FORUM KEADILAN – Amnesty International Indonesia menyarankan agar kunjungan Pemimpin Tertinggi Gereja Katolik sedunia Paus Fransiskus ke Indonesia pada 3-6 September 2024 menjadi momentum untuk mendesak Indonesia menyelesaikan pelanggaran Hak Asasi Manusia (HAM) berat di masa lalu serta menghentikan pelanggaran HAM akibat kebijakan pembangunan saat ini, khususnya di Papua dan Rempang.
“Pesan perdamaian, cinta kasih, dan dialog yang selalu disampaikan Paus Fransiskus sangat relevan untuk dunia yang menghadapi perpecahan dan intoleransi. Kunjungan ini sangat penting untuk menegaskan kembali kewajiban setiap bangsa tentang nilai-nilai martabat manusia dan keadilan sosial,” kata Direktur Eksekutif Amnesty International Indonesia Usman Hamid, dalam keterangan tertulis yang diterima Forum Keadilan, Selasa, 3/9/2024.
Usman menjelaskan, Paus Fransiskus dijadwalkan bertemu dengan Presiden dan pejabat penting lainnya, menjadikannya kesempatan untuk mendesak Indonesia memenuhi komitmen di bidang HAM, termasuk menyelesaikan pelanggaran HAM berat di masa lalu dan melindungi masyarakat, terutama masyarakat adat, dari dampak kebijakan ekonomi yang salah.

- **Tujuan Tugas**:
Dalam teks bacaan tentang kunjungan Paus Fransiskus, tanggal berapa saja kunjungannya ke Indonesia?

- **Cuplikan Data**:
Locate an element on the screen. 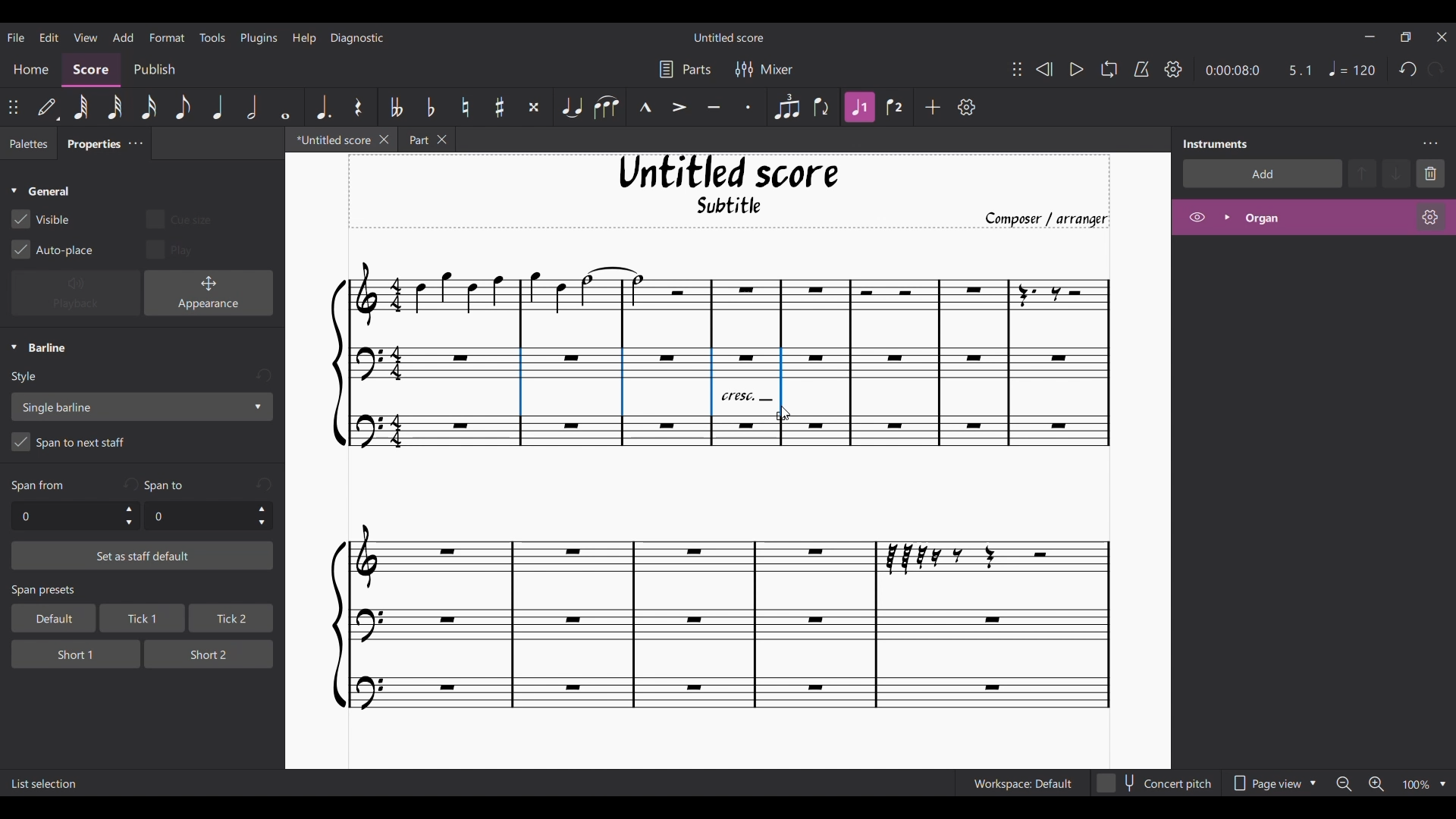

- **Hasil Benar**:
Pada 3–6 September 2024.